La Fiscalía de Santa Cruz de la Sierra imputó formalmente a Fernando Cerimedo por el intento de femicidio de su expareja, Nadia Beller, quien recibió cuatro disparos. El consultor político deberá presentarse este jueves ante un juez cautelar.
La Fiscalía de Santa Cruz de la Sierra imputó formalmente a Fernando Cerimedo por el intento de femicidio de su expareja, Nadia Beller, quien fue atacada por sicarios el lunes por la noche y recibió cuatro disparos. El consultor político, excolaborador de Javier Milei y actual asesor del presidente boliviano Rodrigo Paz, deberá presentarse este jueves ante un juez cautelar.
Los fiscales anticiparon que solicitarán seis meses de prisión preventiva para Cerimedo, a quien señalan como presunto autor intelectual del ataque. En caso de que el pedido sea aceptado, el exasesor argentino sería trasladado al penal de Palmasola, considerado el principal centro penitenciario de Bolivia.
Actualmente, Cerimedo permanece privado de su libertad en una celda de la Fuerza Especial de Lucha contra el Crimen (FELCC), mientras avanza la investigación para determinar su presunta responsabilidad en el ataque contra Beller.
Durante la jornada del miércoles, el consultor político se negó a prestar declaración ante la Justicia. Su abogado, Ernesto Giraldes, explicó que le recomendó mantener el silencio hasta conocer con precisión los cargos que se le atribuyen y las pruebas reunidas por la Fiscalía.
Según la acusación, los investigadores buscan determinar si Cerimedo tuvo participación en la planificación del ataque perpetrado contra su expareja. Beller sobrevivió al episodio pese a haber recibido cuatro impactos de bala y permanece bajo atención médica.

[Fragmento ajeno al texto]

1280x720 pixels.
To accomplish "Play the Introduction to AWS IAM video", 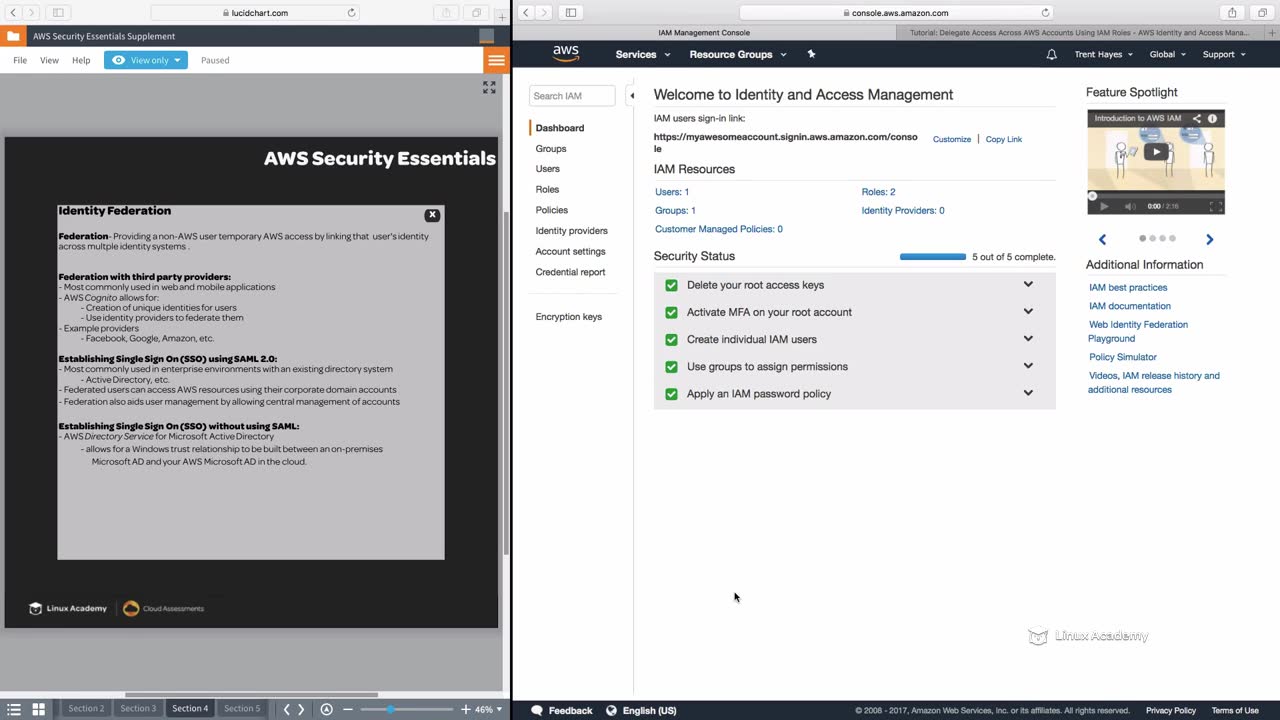I will pos(1156,152).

La audiencia cautelar prevista para este jueves será clave para definir la situación procesal del acusado. Allí, la Fiscalía expondrá los elementos que sostiene para imputarlo y fundamentará el pedido de prisión preventiva, mientras que la defensa tendrá la posibilidad de cuestionar las acusaciones y solicitar una medida menos restrictiva.
Cerimedo tuvo vínculos políticos con el entorno de Javier Milei y actualmente se desempeña como asesor del presidente de Bolivia, Rodrigo Paz. La investigación por el ataque contra Beller generó repercusión tanto en Bolivia como en Argentina debido a sus antecedentes como consultor político y a sus vínculos con dirigentes de ambos países.